These little shells do not always drop softly and evenly to the ocean-floor, to become quietly part of a mass of shells. Sometimes, where the ocean is shallow enough for the waves to have power below, or where land currents can reach, they are washed about, and thrown one against another, and ground into fine powder; and the fine powder becomes in time, through different causes, solid rock.
Limestone is made in another way also. In the warm waters of the South Pacific Ocean there are many islands, large and small, which have been formed in a wonderful manner by tiny living workers. The workers are soft jelly-like creatures, called polyps, who labor together in building up great walls and masses of coral.

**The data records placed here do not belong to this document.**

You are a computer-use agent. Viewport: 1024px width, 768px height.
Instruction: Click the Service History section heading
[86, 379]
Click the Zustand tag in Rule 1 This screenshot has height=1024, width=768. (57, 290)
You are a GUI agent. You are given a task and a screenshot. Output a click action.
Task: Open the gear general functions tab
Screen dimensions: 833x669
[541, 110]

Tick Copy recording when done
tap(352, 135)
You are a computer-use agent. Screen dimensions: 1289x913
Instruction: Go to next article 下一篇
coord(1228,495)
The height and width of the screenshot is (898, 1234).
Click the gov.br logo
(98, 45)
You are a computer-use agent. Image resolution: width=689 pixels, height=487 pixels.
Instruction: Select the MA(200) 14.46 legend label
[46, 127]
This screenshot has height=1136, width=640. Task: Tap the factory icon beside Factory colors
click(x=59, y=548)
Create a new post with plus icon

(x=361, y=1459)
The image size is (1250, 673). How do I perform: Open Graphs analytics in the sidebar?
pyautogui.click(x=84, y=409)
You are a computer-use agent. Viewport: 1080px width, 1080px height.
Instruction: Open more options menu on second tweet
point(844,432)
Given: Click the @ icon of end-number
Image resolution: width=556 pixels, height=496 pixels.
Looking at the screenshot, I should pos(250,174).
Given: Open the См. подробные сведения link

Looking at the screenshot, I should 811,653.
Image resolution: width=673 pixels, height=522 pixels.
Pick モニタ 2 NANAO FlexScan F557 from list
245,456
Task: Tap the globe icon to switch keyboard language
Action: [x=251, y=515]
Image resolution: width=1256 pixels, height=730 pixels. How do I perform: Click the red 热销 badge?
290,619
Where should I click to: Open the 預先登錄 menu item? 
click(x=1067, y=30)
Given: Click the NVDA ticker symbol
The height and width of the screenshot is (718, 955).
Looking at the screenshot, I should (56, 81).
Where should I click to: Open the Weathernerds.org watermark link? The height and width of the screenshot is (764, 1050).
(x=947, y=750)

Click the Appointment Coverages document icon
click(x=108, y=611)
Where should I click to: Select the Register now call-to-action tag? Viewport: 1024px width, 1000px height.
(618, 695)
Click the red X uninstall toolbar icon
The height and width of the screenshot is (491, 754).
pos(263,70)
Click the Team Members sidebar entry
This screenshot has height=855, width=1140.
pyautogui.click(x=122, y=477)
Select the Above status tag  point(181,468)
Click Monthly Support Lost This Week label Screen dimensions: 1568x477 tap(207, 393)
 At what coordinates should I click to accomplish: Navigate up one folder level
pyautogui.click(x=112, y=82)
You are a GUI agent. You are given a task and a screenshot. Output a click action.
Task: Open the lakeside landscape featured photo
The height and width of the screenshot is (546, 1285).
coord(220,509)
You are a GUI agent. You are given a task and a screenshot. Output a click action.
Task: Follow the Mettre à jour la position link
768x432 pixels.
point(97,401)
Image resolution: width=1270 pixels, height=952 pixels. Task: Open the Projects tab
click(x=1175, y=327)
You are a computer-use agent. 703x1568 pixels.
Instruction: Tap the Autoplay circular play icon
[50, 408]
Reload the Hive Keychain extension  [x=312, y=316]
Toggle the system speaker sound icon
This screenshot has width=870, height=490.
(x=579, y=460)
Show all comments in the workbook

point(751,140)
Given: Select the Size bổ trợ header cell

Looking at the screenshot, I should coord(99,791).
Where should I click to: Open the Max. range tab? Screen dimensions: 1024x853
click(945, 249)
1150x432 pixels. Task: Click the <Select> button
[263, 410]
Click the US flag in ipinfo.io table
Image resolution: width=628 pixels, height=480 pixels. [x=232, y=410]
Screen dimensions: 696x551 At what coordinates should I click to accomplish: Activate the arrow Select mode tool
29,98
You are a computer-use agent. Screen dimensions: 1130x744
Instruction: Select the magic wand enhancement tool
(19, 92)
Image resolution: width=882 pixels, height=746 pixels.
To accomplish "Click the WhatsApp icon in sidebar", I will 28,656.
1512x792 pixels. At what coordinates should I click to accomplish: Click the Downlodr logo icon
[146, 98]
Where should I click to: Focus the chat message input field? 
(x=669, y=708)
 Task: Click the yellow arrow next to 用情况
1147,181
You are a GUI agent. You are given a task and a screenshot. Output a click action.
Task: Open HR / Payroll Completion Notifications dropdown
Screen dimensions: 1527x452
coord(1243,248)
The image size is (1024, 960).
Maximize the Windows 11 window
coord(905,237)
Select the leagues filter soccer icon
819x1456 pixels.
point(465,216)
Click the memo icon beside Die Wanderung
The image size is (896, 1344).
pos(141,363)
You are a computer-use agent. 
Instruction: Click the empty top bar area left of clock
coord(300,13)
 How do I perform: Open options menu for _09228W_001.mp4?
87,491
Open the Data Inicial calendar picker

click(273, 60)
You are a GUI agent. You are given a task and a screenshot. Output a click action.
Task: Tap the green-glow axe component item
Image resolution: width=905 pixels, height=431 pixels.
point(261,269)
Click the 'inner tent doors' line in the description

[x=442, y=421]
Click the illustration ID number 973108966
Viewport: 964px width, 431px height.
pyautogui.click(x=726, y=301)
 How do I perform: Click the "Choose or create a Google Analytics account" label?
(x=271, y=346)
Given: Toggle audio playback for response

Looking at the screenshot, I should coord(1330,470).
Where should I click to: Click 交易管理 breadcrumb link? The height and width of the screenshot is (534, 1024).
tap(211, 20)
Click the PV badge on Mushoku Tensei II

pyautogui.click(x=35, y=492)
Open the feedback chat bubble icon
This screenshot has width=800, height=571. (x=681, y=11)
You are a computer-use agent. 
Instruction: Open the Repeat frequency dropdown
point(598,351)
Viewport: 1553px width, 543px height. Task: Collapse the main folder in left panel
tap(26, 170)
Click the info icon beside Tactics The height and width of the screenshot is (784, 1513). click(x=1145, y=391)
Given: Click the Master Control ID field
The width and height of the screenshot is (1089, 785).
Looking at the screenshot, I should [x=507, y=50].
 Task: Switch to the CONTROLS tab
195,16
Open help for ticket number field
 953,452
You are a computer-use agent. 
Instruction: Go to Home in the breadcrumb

They never carry on their work above the surface of the water, for in the air they would die. But the waves break the coral, and heap it up above high-water mark, and carry earth and seeds to drop there till at length a small low-lying island is formed.
The waves not only heap up broken coral, but they grind the coral into fine powder, and from this powder limestone rock is made, just as it is from the powdered shells of rhizopods. The material used by the polyps in building the coral is chiefly lime, which they have the power of gathering out of the water, and the fine coral-powder, sinking to the bottom, makes large quantities of hard limestone. Soft chalk is rarely, if ever, found near the coral islands.
Limestones are formed in the same manner from the grinding up of other sea-shells and fossils, various in kind; the powder becoming gradually united into solid rock.